Operating Activities
Cash provided by operating activities decreased $36.1 million or 46.1% during the three months ended September 30, 2010 as compared to the three months ended September 30, 2009, primarily due to increased spending for content acquisition and licensing other than DVD content library of $95.8 million. This increase was coupled with increased content delivery expenses of $18.4 million primarily resulting from higher costs associated with our use of third party delivery networks to deliver streaming content and a 9.2% increase in the number of DVDs mailed to subscribers, increased advertising and payments to our affiliates of $13.8 million, increased payroll expenses of $10.1 million due to a 11% increase in employees, increased fulfillment expenses of $9.9 million, and increased current tax provision of $7.1 million. The increase in these expenses was partially offset by an increase in subscription revenues of $130.1 million resulting from a 43.5% increase in the average number of paying subscribers.
Cash provided by operating activities decreased by $39.6 million or 18.0% during the nine months ended September 30, 2010 as compared to the nine months ended September 30, 2009 primarily due to increased spending for content acquisition and licensing other than DVD content library of $153.3 million. This increase was coupled with increased content delivery expenses of $66.9 million primarily resulting from higher costs associated with our use of third party delivery networks to deliver streaming content and an 11.1% increase in the number of DVDs mailed to subscribers, increased advertising and payments to our affiliates of $46.1 million, increased payroll expenses of $26.1 million due to a 13% increase in employees, increased fulfillment expenses of $23.3 million, and increased current tax provision of $23.5 million. The increase in these expenses was partially offset by an increase in subscription revenues of $341.0 million resulting from a 38.0% increase in the average number of paying subscribers.
Investing Activities
During the three months ended September 30, 2010 as compared to the three months ended September 30, 2009, cash used in investing activities increased $21.2 million primarily due to a $45.2 million decrease in the proceeds from the sales and maturities of available-for-sale securities. This decrease was partially offset by a $16.4 million decrease in acquisitions of DVD content library, as more DVDs were obtained through revenue sharing agreements in the third quarter of 2010 as compared to the same prior year period, and a $5.6 million decrease in purchases of available-for-sale securities.
During the nine months ended September 30, 2010 as compared to the nine months ended September 30, 2009, cash used in investing activities decreased $34.9 million primarily due to a $45.0 million decrease in acquisitions of DVD content library, as more DVDs were obtained through revenue sharing agreements as compared to the same prior year period, coupled with a $29.0 million decrease in the purchases of available-for-sale securities.

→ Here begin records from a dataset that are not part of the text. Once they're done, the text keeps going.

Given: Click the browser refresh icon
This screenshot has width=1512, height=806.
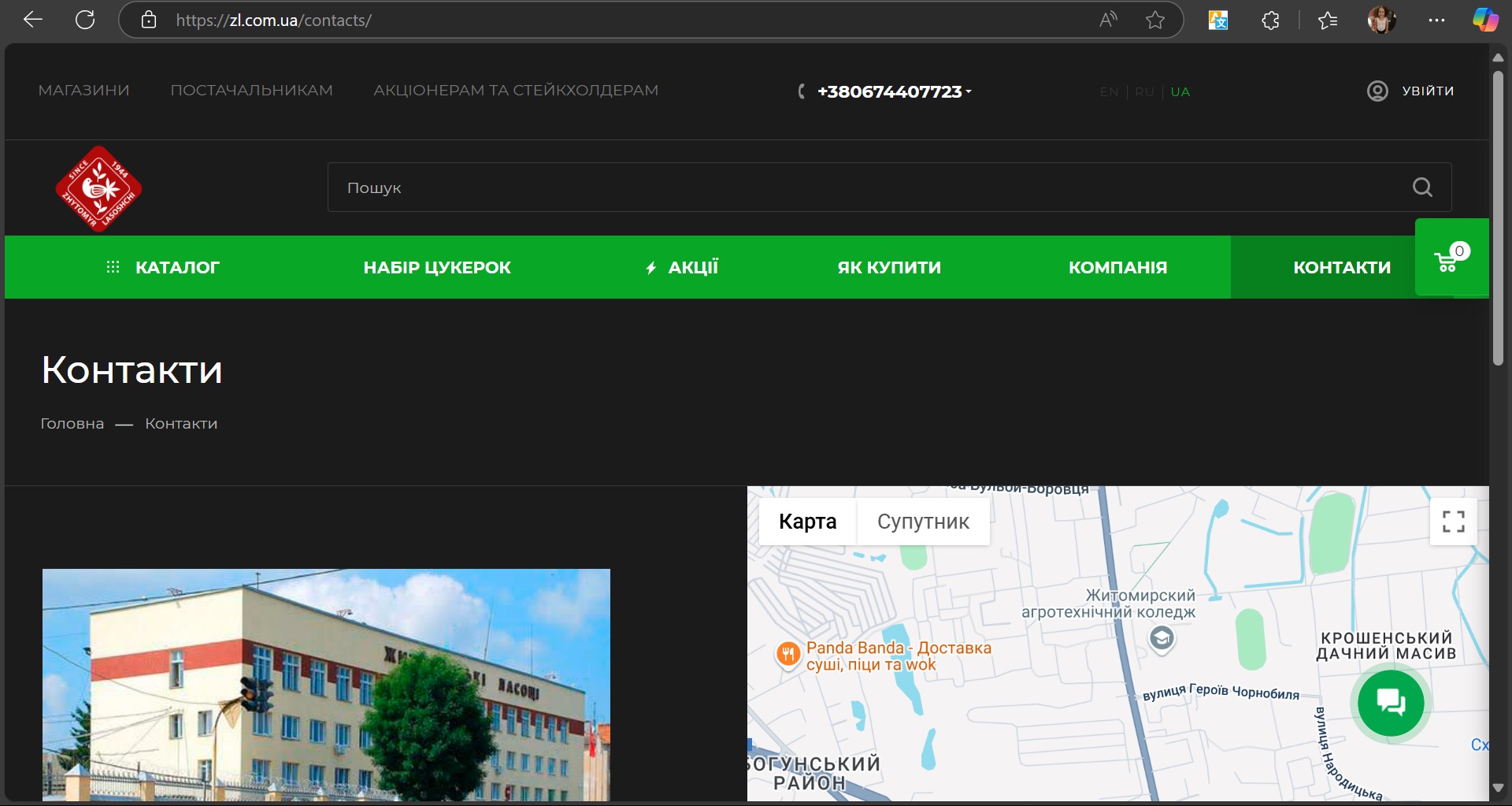Looking at the screenshot, I should tap(85, 20).
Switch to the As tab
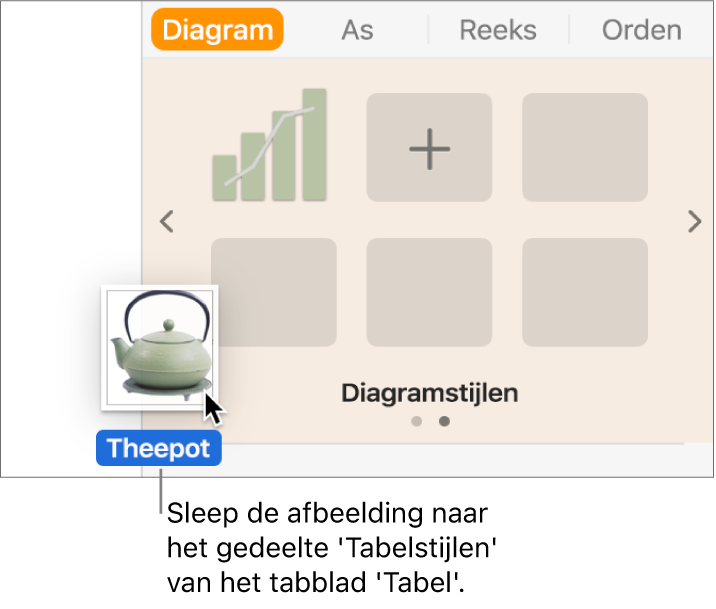This screenshot has width=716, height=609. (357, 30)
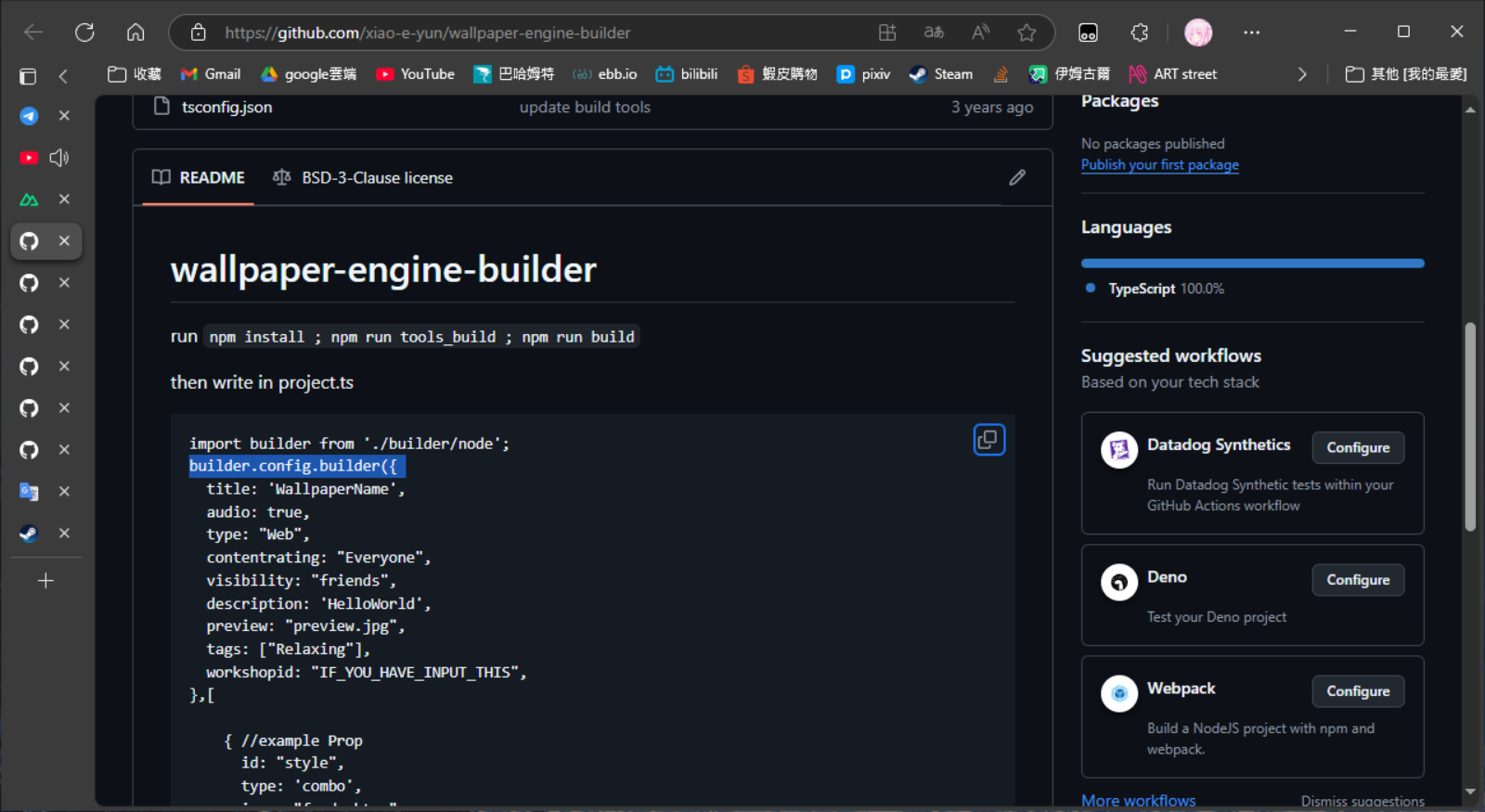Open the browser extensions puzzle icon
This screenshot has height=812, width=1485.
[1140, 32]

This decrease was partially offset by a $46.3 million decrease in proceeds from the sales and maturities of available-for-sale securities.
Financing Activities
During the three months ended September 30, 2010 as compared to the three months ended September 30, 2009, cash used in financing activities decreased $94.8 million primarily due to a decrease in repurchases of our common stock of $72.3 million coupled with a $14.5 million increase in the excess tax benefits from stock-based compensation and an $8.2 million increase in proceeds from the issuance of common stock.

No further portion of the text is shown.